There was significant emigration of Swiss people to the Russian Empire from the late 17th to the late 19th century. Rauber (1985) estimates that a number of 50,000 to 60,000 Swiss lived in Russia between roughly 1700 and 1917.

The late 18th and early 19th century saw a flow of Swiss farmers forming colonies such as Şaba (Bessarabia, at the Dniester Liman, now part of the Ukraine), besides specialists of various professions, working as winemakers, cheesemakers, merchants, officers or governesses. The Russian-Swiss generally prospered, partly merging with German diaspora populations. Early Swiss emigrants to Russia were not poor, but brought money with them, establishing themselves as specialist elites, choosing Russia as migration target because it offered greater opportunities for their trades than America. Only in the later 19th century, with Russian industrialization, saw significant migration of lower social classes.

Most of these Swiss diaspora populations returned to Switzerland in during the interwar period in the wake of the Russian Revolution of 1917, and especially as a result of the Dekulakization under Joseph Stalin during 1929-1931.
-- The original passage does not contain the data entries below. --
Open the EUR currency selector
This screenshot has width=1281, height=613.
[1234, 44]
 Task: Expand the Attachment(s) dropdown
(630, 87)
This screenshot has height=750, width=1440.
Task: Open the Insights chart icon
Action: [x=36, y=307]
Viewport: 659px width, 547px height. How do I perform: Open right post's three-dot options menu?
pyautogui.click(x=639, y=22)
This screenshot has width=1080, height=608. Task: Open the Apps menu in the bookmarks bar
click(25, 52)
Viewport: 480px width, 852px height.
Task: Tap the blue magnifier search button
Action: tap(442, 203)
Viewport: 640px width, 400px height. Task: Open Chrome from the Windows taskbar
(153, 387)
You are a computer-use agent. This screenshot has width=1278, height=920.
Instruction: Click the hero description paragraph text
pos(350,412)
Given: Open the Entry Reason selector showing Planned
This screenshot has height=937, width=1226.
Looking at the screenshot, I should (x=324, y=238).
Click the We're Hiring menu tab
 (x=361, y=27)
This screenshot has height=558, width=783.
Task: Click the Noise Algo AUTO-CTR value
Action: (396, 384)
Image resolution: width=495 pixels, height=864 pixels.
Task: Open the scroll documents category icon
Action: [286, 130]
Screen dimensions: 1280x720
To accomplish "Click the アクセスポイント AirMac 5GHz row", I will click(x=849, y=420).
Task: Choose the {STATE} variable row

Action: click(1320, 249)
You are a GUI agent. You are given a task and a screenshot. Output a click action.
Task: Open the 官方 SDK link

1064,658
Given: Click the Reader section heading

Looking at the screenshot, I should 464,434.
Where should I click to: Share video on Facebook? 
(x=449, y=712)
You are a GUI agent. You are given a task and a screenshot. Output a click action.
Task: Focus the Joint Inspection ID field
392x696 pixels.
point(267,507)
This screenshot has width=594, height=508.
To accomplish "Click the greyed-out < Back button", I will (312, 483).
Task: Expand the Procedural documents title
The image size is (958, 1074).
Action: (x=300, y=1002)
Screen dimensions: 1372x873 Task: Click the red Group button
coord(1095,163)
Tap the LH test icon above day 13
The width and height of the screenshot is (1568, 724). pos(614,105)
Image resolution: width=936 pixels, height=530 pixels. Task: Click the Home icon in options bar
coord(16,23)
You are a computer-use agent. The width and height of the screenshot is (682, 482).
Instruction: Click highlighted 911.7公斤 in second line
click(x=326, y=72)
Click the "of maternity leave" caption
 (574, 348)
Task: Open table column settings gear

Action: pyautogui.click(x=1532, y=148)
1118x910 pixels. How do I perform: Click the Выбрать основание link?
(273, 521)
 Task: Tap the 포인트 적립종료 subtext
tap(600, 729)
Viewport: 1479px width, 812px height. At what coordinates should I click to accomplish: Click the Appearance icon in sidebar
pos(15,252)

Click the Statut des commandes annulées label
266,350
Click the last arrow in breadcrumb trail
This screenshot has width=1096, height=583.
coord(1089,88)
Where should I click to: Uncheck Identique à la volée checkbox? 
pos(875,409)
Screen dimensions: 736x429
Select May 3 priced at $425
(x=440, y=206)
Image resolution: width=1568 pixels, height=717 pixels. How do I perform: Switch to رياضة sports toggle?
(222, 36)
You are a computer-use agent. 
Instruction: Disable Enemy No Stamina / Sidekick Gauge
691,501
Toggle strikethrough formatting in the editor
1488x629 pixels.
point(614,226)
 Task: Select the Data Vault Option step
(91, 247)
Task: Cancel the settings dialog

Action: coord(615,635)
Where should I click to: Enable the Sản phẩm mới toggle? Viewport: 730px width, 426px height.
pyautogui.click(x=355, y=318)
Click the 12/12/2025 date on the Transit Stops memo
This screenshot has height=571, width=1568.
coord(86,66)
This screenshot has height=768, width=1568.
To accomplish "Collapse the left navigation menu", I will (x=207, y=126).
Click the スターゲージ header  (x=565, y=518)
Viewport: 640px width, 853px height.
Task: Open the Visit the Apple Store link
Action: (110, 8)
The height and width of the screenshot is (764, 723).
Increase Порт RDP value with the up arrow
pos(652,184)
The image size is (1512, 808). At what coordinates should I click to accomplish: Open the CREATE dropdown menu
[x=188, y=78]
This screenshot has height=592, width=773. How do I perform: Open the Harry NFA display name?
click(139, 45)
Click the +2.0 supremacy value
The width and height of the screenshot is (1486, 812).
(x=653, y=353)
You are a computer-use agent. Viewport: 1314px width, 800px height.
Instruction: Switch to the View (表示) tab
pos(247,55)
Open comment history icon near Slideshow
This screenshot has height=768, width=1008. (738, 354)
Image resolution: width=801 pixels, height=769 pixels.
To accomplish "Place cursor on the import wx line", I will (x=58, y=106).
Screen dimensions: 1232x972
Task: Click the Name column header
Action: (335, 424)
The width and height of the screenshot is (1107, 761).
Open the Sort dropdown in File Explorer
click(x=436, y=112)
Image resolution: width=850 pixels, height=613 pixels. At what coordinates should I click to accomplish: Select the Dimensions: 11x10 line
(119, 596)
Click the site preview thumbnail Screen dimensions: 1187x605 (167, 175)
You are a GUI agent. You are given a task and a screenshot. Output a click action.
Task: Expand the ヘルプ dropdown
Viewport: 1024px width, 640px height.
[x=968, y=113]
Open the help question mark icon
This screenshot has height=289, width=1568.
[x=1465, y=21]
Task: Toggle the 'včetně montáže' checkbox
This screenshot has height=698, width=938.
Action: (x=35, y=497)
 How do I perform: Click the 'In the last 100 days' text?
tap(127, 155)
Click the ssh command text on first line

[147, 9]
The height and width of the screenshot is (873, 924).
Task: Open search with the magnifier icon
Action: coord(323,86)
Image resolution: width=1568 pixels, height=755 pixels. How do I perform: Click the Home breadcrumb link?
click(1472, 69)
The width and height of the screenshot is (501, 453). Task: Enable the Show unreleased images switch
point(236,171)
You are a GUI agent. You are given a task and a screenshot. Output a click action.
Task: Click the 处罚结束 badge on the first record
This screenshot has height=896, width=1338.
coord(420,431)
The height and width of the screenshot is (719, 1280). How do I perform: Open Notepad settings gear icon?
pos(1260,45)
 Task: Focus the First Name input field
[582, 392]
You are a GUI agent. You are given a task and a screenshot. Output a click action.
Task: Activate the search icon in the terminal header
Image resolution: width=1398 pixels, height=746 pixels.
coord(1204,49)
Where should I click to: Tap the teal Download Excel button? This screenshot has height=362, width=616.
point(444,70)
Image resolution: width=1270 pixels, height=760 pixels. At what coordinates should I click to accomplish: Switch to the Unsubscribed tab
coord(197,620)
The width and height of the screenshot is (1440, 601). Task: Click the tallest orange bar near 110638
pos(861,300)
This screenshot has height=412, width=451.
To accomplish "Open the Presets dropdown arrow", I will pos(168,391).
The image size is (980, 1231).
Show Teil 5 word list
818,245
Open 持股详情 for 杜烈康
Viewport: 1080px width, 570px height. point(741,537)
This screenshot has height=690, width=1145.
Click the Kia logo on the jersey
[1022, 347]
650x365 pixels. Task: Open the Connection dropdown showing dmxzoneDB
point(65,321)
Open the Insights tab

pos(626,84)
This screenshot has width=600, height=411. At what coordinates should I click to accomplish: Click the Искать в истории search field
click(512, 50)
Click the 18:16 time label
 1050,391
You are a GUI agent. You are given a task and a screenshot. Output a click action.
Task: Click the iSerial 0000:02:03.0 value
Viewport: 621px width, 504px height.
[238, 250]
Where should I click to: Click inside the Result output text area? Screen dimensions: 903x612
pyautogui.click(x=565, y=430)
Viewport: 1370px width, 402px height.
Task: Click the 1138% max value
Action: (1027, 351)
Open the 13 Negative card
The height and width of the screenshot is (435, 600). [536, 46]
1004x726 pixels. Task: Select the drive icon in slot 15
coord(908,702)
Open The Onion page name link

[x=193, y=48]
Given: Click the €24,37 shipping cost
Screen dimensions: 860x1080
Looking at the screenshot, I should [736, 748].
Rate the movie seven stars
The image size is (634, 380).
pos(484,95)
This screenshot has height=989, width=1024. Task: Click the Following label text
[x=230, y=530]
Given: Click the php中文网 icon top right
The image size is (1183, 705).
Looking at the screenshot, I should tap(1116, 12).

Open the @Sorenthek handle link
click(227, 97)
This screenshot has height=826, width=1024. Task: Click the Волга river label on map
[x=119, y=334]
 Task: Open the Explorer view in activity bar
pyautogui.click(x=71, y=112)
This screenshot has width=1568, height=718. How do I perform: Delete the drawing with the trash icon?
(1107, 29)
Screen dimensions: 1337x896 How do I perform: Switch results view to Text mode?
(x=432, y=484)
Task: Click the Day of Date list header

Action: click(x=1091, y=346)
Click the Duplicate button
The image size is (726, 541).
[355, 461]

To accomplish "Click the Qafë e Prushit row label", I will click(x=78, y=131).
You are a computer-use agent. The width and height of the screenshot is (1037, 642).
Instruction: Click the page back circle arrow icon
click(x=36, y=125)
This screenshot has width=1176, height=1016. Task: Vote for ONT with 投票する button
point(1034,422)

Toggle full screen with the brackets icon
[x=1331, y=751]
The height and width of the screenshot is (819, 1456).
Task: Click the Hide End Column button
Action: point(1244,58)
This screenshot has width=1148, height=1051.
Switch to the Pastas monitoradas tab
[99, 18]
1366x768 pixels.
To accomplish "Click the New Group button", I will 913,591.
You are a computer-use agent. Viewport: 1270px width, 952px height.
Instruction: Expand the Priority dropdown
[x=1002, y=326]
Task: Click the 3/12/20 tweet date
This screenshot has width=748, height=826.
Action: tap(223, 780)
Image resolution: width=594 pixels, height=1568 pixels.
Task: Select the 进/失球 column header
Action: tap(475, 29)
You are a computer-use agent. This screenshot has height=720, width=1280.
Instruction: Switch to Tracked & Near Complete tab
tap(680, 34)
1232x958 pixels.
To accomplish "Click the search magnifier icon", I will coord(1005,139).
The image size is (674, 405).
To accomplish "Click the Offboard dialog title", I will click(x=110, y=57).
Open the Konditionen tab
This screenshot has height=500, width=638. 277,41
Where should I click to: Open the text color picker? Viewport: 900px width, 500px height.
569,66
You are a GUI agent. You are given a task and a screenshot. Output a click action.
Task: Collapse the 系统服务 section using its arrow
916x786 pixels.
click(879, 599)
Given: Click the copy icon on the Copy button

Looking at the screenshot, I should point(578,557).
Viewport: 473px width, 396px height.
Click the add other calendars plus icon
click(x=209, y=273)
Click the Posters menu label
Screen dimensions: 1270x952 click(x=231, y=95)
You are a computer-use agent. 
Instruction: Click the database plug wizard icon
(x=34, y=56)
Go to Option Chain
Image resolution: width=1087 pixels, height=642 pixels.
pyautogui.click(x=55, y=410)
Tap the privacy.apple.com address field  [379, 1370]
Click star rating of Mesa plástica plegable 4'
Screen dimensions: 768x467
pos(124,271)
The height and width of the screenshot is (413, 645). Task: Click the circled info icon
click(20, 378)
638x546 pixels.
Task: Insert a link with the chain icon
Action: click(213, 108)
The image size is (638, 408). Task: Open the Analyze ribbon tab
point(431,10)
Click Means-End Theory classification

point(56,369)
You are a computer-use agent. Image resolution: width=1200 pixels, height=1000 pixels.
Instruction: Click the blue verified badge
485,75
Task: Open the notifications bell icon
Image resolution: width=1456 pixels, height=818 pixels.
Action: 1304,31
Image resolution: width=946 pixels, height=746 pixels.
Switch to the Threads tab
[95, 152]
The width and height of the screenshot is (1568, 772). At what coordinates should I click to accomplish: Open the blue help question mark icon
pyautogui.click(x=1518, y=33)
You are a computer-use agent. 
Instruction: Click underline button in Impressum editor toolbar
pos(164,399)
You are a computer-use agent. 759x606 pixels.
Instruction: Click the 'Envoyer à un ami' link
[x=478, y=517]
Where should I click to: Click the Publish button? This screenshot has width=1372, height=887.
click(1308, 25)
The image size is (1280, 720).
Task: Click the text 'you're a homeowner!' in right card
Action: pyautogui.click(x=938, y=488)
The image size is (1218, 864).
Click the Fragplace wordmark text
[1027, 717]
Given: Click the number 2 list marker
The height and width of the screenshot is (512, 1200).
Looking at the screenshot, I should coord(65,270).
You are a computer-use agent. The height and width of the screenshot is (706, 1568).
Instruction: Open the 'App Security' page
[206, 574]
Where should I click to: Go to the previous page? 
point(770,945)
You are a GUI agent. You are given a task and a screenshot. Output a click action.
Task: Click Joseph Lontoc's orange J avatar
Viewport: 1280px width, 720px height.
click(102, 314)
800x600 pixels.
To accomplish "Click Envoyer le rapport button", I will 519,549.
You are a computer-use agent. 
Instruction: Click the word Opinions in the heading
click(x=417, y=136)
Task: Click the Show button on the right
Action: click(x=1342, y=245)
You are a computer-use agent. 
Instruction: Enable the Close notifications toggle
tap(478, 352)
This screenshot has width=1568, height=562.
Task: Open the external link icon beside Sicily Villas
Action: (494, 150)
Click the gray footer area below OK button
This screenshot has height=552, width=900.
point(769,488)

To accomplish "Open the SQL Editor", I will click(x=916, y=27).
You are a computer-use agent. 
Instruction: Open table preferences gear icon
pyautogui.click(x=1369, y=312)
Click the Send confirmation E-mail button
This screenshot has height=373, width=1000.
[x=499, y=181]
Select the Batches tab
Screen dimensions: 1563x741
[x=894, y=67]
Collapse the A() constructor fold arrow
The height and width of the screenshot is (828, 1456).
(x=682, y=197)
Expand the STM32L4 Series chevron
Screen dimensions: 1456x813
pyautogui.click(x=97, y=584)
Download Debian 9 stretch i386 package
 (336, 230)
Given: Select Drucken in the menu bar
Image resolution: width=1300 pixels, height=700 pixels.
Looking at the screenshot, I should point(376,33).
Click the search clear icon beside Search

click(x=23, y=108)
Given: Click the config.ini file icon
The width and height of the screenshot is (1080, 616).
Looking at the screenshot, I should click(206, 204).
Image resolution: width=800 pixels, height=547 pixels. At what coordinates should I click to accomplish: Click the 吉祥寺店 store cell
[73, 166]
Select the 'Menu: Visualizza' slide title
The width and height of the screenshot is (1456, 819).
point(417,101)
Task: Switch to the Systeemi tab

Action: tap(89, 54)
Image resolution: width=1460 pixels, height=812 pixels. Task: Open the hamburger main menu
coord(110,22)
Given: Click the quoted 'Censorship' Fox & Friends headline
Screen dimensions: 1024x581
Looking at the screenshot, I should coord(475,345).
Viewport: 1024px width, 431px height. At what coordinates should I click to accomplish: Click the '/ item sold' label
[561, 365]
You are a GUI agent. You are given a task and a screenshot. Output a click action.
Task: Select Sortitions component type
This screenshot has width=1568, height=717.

The most famous Swiss to have lived in Russia are probably the mathematician Leonhard Euler and the military officer Franz Lefort, a close associate of Peter the Great. Lefortovo district in modern Moscow still bears his name. Other notable Russian-Swiss include botanist Johannes Ammann, artist and architect Leonhard Christian Gottlieb Leonardowitsch Schaufelberger, entrepreneur Arnold Schaufelberger, politician Frederic Cesar de la Harpe and general Antoine Henri Jomini in the tsarist period and Fritz Platten and Jules Humbert-Droz in the Soviet period. In 1918, Platten saved Vladimir Lenin's life in St. Petersburg, and in 1923, a Russian-Swiss assassinated Bolshevik leader Vatslav Vorovskii in Lausanne.